Jeffrey Kysar

Department Chair
248 S.W. Mudd, Mail Code 4703
Tel: (212) 854-7432
Fax: (212) 854-3304
Fall '16 office hours: Fri 9-10am

Jeffrey W. Kysar is a professor of mechanical engineering at Columbia University. His current research interests include understanding the fracture process from the atomic length scale to the macroscopic length scale, especially in materials that exhibit an elastic-plastic constitutive behavior such as ductile metals. The past 15 years have seen an intense effort to try to understand and numerically simulate the physical and chemical phenomena within the region close to the tip of a crack, where large deformations and fracture mechanisms render the constitutive and geometric assumptions of continuum fracture mechanics theories invalid. This task is made very difficult because this so-called fracture process zone spans many different length scales. At its most basic level, fracture involves the separation of atoms so that simulations are performed at the sub-atomic length scale (10-11 to 10-10 m) to determine the interatomic forces and potentials using quantum mechanics calculations. Once the potentials are known, fracture simulations at the atomic length scale (10-10 to 10-7 m) are performed in which the individual atoms around a crack tip are treated discretely in order to investigate the interactions between dislocation structures and the crack tip. However, only a very small volume of atoms can be directly simulated, so at some length scale, it becomes desirable to treat the underlying atomic structure as a continuum and to keep track only of the dislocations and dislocation structures at the microscopic length scale (10-7 to 10-5 m) using so-called discrete dislocation plasticity analyses. Eventually, the number and complexity of the dislocation structures becomes overwhelming and it is necessary to resort to a continuum-based description of elastic-plastic deformation using physics-based constitutive relationships at the mesoscopic length scale (10-5 to 10-3 m). Above this length scale, at the macroscopic length scale, conventional engineering techniques can be used to design the systems and structures that we encounter in our daily lives. In this way, a hierarchy of simulations is performed, with information passed successively from simulations at smaller length scales to simulations at larger length scales to eventually provide a coherent material description across all length scales. These efforts have been termed multiscale simulations.

Recent Publications

Y. Saito, M.S. Oztop, J.W. Kysar “Wedge Indentation into Elastic-Plastic Single Crystals, 2: Simulations for Face-Centered Cubic Crystals,” International Journal of Plasticity, 28(1):70–87 (2012)

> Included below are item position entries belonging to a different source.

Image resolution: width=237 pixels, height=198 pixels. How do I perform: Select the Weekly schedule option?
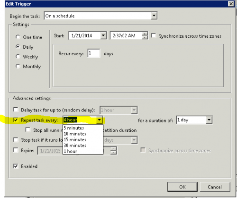18,56
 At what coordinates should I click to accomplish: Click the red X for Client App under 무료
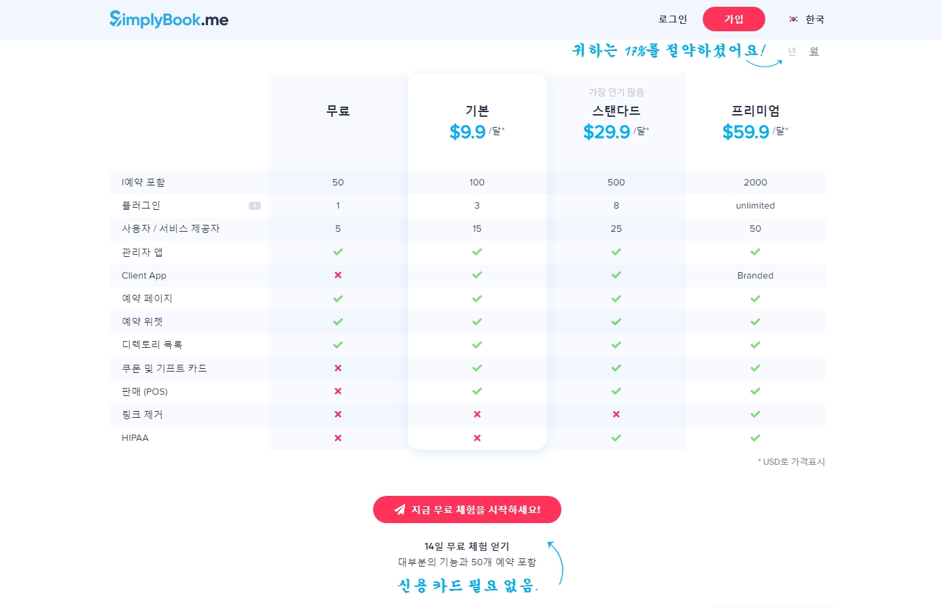(338, 275)
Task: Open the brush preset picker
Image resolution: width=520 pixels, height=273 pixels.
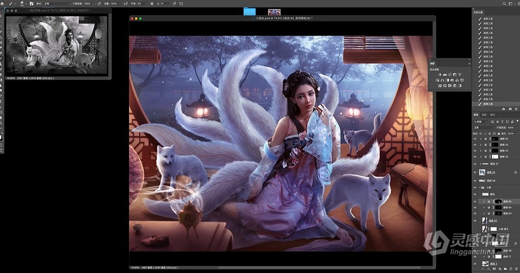Action: [x=23, y=3]
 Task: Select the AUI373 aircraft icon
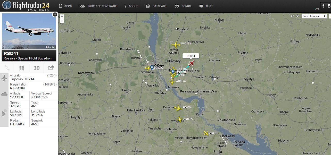click(x=206, y=133)
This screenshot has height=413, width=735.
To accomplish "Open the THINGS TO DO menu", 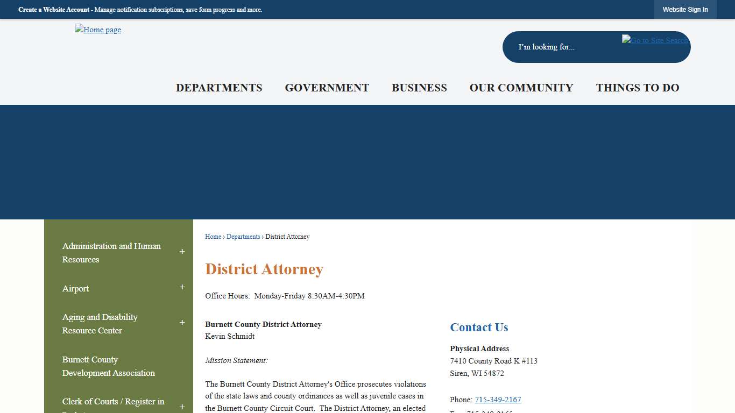I will click(x=637, y=88).
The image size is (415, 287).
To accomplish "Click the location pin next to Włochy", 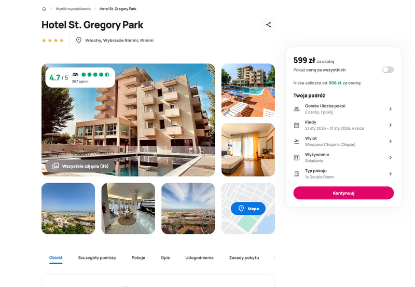I will [x=79, y=40].
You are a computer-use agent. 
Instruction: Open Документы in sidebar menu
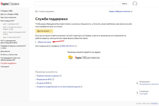tap(5, 51)
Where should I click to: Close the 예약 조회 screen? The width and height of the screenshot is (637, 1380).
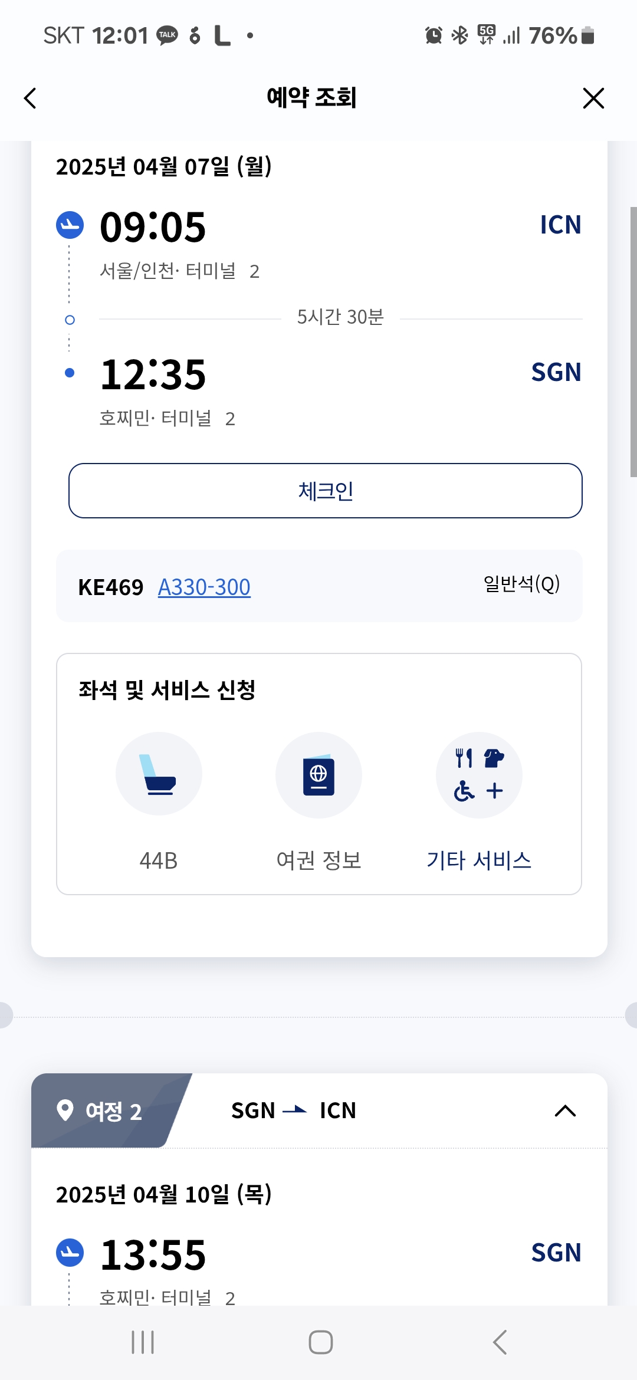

X. Wei, J.W. Kysar “Residual Plastic Strain Recovery Driven by Grain-Boundary Diffusion in Nanocrystalline Thin Films,” Acta Materialia, 59(10):3937–3945 (2011)

S. Vukelic, I.C. Noyan, J.W. Kysar, Y.L. Yao “Characterization of Heterogeneous Response of Al Bicrystal Subject to Micro Scale Laser Shock Peening,” Experimental Mechanics, 51(5):793–796 (2011)

Y. Saito, J.W. Kysar “Wedge Indentation into Elastic-Plastic Single Crystals, 1: Asymptotic Fields for Nearly-Flat Wedge,” International Journal of Plasticity, 27(10):1640–1657 (2011)

 O. Okman, J.W. Kysar “Fabrication of Crack-Free Blanket Nanoporous Gold Thin Films by Galvanostatic Dealloying,” Journal of Alloys and Compounds, 509(22):6374–6381 (2011)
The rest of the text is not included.